The unemployment rate reached 4.1 percent, the lowest level in nearly 17 years, from 4.2 percent in September. But the rate dropped for a less-than-encouraging reason: Many people stopped looking for work and so were no longer counted as unemployed.
Normally, with the unemployment rate ultra-low, businesses are forced to raise pay significantly to fill jobs or to retain existing employees. The last time the jobless rate was this low, in 2000, average hourly pay was surging at a 4 percent annual pace.
Then was then. In October, by contrast, wages crept up just 2.4 percent from a year earlier, the government said Friday.
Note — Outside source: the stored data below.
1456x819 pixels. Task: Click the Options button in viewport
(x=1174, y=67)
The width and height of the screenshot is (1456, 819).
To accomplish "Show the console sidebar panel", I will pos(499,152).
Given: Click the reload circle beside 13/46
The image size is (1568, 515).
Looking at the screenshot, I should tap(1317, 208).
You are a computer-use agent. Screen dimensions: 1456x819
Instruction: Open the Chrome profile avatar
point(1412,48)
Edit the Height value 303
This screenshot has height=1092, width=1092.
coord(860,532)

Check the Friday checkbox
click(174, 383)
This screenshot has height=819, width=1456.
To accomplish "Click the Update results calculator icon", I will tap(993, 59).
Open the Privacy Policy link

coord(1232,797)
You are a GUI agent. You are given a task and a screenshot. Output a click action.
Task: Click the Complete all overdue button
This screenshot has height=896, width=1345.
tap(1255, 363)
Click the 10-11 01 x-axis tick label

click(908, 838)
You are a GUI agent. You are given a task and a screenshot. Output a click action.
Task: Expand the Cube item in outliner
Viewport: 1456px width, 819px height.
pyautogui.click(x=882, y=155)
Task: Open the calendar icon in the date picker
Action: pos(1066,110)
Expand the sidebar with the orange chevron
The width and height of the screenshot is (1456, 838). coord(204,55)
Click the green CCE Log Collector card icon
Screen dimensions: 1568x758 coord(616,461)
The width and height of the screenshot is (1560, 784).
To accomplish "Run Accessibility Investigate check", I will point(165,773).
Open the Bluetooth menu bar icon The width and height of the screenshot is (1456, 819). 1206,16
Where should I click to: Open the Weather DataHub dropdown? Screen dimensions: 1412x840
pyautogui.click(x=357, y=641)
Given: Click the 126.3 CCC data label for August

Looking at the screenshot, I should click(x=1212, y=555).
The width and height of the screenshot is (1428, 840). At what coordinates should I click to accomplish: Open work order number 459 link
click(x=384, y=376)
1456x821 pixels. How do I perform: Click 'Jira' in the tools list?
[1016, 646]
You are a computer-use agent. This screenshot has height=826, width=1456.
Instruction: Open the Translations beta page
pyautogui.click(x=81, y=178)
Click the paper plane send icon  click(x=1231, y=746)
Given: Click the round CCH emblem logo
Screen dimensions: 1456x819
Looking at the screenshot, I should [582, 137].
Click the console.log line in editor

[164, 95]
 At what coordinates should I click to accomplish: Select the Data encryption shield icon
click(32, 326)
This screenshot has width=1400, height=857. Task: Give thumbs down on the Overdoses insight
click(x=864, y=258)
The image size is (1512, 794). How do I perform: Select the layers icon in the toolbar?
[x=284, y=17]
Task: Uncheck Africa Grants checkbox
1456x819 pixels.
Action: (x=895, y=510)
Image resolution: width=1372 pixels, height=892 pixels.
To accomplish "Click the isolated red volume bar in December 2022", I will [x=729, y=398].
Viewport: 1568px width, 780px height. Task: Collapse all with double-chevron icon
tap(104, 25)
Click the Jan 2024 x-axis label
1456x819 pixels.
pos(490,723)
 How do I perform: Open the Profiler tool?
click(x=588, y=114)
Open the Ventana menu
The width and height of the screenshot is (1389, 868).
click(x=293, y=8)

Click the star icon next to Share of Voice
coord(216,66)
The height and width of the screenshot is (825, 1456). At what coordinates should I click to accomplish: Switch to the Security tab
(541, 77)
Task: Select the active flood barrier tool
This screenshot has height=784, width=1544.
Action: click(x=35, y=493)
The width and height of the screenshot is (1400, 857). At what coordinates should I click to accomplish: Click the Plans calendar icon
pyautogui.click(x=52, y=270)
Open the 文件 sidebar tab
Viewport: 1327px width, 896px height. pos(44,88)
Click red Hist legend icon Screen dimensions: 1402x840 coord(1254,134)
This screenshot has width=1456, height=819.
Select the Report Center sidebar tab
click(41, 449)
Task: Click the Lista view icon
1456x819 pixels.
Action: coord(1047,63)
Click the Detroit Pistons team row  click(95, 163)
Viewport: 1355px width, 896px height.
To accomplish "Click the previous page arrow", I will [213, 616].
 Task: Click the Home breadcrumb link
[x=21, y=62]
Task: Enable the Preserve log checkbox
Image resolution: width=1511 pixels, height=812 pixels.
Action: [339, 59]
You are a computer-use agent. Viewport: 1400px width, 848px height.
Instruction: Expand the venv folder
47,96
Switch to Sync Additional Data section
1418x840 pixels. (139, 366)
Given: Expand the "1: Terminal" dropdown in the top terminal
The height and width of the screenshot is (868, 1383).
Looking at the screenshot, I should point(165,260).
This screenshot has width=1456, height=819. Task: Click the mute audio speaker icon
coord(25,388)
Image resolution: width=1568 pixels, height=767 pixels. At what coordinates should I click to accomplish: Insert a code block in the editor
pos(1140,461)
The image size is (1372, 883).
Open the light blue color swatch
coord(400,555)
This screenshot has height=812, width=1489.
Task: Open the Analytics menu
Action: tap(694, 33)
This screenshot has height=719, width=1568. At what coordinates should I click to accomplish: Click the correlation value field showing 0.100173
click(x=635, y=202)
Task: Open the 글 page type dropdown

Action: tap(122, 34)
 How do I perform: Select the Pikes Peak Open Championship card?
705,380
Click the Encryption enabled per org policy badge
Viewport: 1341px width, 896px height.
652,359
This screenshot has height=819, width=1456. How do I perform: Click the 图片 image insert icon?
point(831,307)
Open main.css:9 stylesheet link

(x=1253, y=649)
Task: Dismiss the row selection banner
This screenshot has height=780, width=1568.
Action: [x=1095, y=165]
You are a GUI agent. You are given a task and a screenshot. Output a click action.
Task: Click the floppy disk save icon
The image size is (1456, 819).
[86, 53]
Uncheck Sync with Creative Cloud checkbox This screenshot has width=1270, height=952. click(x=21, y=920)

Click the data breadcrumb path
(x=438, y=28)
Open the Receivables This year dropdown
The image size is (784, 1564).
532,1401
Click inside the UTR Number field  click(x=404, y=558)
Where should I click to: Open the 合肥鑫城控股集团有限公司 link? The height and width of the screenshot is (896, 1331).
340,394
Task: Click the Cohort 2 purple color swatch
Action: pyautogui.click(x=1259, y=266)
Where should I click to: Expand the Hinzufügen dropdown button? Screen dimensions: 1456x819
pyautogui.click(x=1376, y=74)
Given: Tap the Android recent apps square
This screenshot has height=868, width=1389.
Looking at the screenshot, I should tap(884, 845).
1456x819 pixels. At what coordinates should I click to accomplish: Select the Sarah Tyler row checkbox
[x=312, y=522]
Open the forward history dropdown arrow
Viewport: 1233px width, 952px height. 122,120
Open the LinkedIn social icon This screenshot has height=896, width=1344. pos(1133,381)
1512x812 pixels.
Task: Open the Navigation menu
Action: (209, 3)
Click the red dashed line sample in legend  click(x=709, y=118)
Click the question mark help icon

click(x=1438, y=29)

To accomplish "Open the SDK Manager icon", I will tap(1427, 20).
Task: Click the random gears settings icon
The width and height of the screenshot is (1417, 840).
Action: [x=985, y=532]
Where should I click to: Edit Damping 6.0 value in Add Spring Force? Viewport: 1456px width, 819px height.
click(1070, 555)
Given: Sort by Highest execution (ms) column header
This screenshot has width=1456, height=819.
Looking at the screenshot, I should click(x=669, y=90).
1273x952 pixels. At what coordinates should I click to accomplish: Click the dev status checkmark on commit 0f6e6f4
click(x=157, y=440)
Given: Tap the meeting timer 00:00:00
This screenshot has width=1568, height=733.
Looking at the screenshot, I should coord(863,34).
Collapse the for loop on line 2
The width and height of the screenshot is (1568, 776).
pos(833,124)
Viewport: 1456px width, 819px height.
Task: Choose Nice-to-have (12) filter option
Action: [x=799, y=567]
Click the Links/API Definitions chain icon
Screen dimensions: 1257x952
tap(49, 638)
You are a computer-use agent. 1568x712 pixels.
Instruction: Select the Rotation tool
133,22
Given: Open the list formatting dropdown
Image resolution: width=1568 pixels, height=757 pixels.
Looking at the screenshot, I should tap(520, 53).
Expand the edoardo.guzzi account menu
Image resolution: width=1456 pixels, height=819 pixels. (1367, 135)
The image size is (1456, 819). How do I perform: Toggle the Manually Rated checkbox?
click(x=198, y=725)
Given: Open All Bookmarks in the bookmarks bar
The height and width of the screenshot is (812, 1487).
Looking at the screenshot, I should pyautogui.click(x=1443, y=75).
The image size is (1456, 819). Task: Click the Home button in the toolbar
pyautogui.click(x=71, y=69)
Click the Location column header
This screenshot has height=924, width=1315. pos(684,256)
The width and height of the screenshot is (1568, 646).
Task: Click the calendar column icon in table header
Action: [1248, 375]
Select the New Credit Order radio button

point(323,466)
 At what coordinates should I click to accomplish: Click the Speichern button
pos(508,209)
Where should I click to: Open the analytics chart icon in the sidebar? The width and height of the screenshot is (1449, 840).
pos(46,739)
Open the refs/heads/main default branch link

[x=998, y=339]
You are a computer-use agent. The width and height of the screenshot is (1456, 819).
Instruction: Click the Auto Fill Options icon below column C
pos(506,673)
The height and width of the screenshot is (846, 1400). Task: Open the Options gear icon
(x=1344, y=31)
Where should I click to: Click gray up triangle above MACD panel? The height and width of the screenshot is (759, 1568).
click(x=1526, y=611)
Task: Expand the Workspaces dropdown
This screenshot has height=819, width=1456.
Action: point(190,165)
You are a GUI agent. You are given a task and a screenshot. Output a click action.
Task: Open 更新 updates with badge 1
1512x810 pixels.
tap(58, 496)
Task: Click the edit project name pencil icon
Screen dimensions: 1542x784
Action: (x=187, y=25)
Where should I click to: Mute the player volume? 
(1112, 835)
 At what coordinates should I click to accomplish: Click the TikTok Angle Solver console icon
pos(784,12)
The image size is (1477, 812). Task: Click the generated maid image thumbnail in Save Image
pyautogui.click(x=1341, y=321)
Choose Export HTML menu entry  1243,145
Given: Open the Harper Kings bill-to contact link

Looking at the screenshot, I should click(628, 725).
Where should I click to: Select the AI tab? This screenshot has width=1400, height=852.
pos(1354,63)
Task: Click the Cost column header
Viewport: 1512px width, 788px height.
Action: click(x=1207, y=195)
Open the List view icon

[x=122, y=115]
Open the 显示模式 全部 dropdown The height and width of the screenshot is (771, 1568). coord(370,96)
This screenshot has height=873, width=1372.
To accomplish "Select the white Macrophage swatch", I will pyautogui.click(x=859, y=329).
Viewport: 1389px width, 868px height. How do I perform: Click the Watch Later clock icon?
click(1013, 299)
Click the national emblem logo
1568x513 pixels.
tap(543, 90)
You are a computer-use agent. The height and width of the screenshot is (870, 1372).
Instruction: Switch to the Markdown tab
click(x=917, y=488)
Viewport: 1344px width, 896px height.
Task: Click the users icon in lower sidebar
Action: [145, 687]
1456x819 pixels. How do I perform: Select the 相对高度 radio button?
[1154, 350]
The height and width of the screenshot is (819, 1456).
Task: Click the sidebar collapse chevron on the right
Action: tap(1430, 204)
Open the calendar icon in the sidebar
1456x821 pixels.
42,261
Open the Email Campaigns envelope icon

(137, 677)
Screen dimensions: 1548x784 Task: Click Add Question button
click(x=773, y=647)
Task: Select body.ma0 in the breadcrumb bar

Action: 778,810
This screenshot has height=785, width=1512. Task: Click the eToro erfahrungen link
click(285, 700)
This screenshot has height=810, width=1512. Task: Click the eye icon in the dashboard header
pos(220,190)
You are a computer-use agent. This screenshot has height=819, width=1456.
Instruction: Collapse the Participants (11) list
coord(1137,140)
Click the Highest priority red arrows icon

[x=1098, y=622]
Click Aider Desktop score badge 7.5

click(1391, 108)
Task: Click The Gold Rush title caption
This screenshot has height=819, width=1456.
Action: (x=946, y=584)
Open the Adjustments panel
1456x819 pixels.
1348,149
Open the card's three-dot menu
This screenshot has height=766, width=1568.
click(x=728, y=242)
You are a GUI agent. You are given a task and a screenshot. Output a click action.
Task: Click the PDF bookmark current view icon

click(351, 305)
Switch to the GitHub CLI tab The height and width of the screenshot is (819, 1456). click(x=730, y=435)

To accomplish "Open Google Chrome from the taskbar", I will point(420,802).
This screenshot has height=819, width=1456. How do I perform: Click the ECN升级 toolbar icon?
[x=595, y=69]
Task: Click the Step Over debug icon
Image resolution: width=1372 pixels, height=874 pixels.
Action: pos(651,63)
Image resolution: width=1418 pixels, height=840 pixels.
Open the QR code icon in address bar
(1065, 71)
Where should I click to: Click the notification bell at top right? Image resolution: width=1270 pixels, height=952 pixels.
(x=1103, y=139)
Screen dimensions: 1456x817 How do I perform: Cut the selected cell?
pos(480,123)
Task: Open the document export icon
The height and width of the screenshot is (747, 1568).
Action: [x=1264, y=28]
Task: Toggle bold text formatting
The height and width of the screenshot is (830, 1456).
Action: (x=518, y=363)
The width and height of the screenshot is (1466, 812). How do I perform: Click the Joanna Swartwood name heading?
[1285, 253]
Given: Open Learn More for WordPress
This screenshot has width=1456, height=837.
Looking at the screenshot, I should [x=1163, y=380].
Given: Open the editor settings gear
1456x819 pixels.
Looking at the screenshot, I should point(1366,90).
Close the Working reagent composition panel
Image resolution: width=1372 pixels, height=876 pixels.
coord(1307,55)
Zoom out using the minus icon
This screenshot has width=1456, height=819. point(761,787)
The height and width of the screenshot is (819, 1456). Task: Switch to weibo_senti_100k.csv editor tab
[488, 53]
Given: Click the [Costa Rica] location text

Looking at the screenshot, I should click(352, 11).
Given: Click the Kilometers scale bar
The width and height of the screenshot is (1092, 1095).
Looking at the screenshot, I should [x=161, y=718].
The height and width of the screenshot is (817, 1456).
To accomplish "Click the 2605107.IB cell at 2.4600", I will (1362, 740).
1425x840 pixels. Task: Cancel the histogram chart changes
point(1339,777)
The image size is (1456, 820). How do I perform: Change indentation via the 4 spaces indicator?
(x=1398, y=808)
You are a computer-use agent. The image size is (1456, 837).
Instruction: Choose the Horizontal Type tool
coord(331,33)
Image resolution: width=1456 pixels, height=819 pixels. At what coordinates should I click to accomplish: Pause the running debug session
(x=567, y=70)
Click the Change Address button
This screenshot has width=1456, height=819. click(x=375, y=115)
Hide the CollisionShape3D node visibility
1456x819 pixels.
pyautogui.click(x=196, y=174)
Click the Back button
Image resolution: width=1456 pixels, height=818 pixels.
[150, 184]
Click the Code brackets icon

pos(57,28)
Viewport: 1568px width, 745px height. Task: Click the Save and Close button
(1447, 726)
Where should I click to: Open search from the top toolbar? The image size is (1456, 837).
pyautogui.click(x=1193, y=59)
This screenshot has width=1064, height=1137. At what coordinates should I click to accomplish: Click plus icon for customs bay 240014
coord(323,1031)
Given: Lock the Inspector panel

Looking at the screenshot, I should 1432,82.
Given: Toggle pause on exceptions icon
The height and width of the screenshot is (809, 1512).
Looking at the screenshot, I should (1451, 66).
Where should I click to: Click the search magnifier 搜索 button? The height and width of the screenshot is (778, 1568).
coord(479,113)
Though that’s double the pace of five years ago, it’s nearly a half-point less than the year-over-year rate in September.
Jed Kolko, chief economist at Indeed, the job listing website, notes that the proportion of adults with jobs remains below pre-recession levels. That raises the possibility that there are more Americans available to work than the unemployment rate suggests. It also means that if employers can hire them, they may not feel pressure to raise pay.